It is urged that the employees of Baker Yettman can recover on the policy issued to Eklund even though that policy does not eo nomine cover them. It is pointed out that section 54 (subd. 4) of the Workmen's Compensation Law provides that every policy of insurance "issued by an insurance carrier covering the liability of an employer for the payment of the compensation provided by this chapter shall be deemed to include all employees of the employer employed at or in connection with the business of the employer carried on, maintained, or operated at the location or locations set forth in such contract or agreement, unless any such employee or employees, or class of employees, shall by the terms of such contract or agreement be expressly excluded therefrom," and that section 56 of that statute makes the contractor liable for compensation to the employees of his subcontractor whenever such subcontractor has failed to obtain compensation insurance. From this it is concluded that the employees of Baker Yettman are "employees" of Eklund and may recover on the policy issued to Eklund whether or not it expressly covers them so long as it does not expressly exclude them. But section 54 (subd. 4) does not extend the insurance coverage beyond those who are in the immediate employ of the contractor. The word "employee" denotes contractual relationship. Consequently it cannot be held that the employees of Baker Yettman are also employees of Eklund and, therefore, entitled to compensation under a policy covering only the employees of Eklund. The liability of the contractor to employees of his subcontractor is a secondary one imposed upon him by law. That this does not cause the relationship of employer-employee to spring up has been recognized by this court in Clark v. Monarch Engineering Co. ( 248 N.Y. 107) where it was held that a contractor is liable for his negligence to an employee of a subcontractor although the statute now limits an employee solely to his remedy under the Workmen's Compensation Law and does not permit him to maintain a common law action in negligence against his employer.

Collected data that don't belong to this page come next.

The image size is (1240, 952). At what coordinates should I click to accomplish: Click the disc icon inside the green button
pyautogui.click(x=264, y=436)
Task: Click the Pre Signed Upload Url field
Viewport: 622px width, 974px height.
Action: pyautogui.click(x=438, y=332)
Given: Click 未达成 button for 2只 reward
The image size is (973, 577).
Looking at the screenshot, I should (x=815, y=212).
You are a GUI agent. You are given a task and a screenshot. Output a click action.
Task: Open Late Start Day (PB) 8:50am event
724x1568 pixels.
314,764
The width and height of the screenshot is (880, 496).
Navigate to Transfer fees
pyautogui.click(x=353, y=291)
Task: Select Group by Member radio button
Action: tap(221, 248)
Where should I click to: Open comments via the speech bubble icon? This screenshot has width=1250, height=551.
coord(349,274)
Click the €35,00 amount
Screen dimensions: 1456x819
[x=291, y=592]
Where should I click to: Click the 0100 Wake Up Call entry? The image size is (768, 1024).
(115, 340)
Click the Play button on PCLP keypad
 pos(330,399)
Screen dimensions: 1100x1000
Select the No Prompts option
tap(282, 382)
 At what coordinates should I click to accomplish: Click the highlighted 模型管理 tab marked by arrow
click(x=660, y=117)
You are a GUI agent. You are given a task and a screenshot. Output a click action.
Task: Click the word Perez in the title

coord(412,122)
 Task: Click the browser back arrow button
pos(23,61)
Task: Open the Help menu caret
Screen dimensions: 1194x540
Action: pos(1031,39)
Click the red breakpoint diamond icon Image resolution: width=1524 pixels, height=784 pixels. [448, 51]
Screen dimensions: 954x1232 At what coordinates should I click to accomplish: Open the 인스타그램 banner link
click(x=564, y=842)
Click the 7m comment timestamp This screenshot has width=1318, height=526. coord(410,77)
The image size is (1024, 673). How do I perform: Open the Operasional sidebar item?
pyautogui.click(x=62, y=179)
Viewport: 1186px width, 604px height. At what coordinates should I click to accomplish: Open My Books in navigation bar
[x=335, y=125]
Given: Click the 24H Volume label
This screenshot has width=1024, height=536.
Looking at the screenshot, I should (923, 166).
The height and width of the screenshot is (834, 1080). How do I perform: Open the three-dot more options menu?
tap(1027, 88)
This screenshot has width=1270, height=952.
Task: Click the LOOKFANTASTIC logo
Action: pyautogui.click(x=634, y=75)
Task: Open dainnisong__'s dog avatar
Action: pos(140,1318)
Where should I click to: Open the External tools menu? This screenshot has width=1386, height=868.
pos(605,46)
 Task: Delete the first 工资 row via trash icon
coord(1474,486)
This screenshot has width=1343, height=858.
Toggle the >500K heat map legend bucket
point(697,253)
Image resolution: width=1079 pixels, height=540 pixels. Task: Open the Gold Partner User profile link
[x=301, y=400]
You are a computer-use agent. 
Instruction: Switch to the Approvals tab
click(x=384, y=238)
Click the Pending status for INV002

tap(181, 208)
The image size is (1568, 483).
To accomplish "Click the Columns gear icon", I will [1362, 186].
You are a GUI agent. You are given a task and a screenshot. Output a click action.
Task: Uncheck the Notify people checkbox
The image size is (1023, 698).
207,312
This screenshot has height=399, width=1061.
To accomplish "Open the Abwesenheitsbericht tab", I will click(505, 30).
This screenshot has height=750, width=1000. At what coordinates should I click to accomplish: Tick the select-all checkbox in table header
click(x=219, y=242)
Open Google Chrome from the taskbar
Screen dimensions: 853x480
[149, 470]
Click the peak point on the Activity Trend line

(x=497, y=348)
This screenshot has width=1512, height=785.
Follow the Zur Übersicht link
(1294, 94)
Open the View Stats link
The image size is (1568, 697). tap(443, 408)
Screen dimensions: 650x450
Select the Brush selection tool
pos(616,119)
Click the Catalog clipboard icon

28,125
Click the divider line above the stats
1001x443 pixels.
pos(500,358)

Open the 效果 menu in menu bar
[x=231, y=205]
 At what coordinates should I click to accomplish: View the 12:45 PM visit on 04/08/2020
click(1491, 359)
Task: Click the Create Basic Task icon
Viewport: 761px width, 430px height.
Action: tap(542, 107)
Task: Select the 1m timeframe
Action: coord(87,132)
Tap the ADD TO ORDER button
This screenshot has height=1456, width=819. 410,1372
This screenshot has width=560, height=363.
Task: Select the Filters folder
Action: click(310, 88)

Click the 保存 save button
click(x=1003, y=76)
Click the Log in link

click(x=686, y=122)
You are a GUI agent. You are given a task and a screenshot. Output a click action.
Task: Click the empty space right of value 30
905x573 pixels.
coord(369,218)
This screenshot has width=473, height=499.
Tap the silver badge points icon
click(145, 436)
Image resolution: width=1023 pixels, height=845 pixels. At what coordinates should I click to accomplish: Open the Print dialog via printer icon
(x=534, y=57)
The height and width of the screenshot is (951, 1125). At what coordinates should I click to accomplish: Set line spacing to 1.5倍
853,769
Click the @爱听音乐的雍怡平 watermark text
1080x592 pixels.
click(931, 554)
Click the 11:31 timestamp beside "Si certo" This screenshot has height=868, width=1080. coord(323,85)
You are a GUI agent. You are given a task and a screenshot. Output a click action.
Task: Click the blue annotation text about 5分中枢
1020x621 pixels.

Nor can it be held that the objection that the policy does not cover employees of Baker Yettman was waived by failure to raise the point at the hearings. At one time the attorney for the appellant stated, "But we specifically deny that we had any policy in effect * * * covering this alleged accident or any of the parties alleged to be in interest here." This language, although not precise, was adequate to raise the objection.
The application for insurance shows that the policy was to cover trucking and to include not only drivers and garage men but also helpers and riggers, excluding only clerical office and storage warehouse employees. It may well appear when the policy is in evidence that the operation of the steam shovel in connection with the process of loading was incidental to the coverage of the policy and the claimant entitled to an award against the appellant if the policy covers employees of Baker Yettman. ( Matter of Ciappa v. Rosenberg, 242 N.Y. 498.)
Whether or not the policy covers the employees of Baker Yettman can readily be determined by the production of the policy at a rehearing.
The order of the Appellate Division and the award of the State Industrial Board should be reversed, without costs, and the claim remitted to the State Industrial Board for a new hearing.
CRANE, Ch. J., LEHMAN, O'BRIEN, HUBBS, CROUCH and LOUGHRAN, JJ., concur.
Ordered accordingly.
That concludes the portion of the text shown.